##### Source material

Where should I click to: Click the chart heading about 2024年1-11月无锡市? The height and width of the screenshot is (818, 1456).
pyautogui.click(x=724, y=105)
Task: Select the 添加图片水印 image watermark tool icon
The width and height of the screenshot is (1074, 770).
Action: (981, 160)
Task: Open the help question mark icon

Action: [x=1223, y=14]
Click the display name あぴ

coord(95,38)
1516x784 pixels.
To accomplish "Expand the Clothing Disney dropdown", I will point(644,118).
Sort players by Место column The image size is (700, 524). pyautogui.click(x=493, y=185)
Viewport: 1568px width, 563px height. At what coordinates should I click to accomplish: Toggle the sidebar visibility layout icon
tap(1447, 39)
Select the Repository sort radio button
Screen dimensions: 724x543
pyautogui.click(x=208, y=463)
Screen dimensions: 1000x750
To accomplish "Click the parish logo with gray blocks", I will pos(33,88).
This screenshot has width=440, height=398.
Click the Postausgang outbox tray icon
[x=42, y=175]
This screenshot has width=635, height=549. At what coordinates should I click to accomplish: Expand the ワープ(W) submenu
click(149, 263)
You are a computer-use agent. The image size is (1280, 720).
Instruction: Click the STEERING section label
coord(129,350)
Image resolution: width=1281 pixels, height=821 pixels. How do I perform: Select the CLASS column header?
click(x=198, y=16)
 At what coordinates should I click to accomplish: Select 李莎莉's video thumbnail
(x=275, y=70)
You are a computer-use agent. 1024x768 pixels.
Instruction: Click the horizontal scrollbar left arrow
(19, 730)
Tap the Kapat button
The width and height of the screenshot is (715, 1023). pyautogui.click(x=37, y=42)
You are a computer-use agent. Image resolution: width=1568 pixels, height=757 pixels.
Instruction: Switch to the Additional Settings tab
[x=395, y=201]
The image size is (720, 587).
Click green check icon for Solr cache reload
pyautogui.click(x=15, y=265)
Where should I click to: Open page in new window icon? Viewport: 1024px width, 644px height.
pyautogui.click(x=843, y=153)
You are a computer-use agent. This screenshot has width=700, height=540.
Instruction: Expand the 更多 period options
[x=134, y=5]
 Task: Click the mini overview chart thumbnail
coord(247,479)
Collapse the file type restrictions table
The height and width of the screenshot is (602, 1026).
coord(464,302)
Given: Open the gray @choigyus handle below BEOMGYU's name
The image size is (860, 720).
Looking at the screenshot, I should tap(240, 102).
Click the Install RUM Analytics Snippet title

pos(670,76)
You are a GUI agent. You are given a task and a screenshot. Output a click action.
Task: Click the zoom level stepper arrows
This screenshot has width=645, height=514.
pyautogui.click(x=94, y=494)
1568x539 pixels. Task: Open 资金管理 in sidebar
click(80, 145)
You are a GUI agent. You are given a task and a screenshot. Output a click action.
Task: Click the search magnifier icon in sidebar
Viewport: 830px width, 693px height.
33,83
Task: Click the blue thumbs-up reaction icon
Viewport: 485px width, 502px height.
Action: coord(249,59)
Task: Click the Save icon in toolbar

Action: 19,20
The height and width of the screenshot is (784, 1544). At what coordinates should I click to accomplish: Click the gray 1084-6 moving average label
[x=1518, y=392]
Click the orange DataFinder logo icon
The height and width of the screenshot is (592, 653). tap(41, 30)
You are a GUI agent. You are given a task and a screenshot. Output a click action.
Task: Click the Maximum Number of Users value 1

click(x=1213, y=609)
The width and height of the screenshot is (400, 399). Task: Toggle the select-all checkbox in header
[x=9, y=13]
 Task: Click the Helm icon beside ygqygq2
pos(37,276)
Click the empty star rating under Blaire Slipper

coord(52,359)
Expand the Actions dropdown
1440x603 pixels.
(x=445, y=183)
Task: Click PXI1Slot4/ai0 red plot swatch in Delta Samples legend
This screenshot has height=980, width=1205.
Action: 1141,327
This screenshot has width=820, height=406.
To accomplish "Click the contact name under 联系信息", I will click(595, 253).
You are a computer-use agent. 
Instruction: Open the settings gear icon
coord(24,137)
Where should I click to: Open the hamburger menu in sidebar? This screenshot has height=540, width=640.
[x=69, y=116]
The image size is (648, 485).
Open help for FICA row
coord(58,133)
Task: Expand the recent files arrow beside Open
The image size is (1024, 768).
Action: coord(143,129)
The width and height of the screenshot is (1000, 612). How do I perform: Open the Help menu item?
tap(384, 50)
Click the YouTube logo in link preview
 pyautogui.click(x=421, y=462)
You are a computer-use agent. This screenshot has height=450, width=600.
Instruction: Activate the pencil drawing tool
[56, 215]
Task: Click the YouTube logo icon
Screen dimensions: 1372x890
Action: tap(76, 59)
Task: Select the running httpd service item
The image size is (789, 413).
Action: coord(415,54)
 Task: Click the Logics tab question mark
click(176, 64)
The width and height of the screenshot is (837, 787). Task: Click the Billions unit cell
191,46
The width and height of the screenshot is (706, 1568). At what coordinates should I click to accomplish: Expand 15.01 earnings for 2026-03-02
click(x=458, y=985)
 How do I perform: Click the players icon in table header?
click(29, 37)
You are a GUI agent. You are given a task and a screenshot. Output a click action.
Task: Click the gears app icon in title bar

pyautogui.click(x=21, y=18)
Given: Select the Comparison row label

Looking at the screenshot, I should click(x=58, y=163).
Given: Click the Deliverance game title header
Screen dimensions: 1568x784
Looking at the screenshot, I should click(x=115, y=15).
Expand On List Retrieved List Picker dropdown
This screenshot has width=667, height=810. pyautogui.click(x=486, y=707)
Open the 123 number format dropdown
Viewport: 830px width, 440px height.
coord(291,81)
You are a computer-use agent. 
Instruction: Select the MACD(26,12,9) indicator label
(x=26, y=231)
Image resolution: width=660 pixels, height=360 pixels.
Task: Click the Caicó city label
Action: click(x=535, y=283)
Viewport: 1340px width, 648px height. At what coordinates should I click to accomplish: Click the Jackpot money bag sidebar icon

##########

Exercise prompt: When a line in the listing includes the word "computer", report that line in full.

Output for this task:
You are a computer-use agent. The image size is (1280, 720).
You are a computer-use agent. 1024x768 pixels.
You are a computer-use agent. Image resolution: width=1568 pixels, height=757 pixels.
You are a computer-use agent. This screenshot has width=700, height=540.
You are a computer-use agent. 
You are a computer-use agent. This screenshot has height=450, width=600.
You are a computer-use agent. 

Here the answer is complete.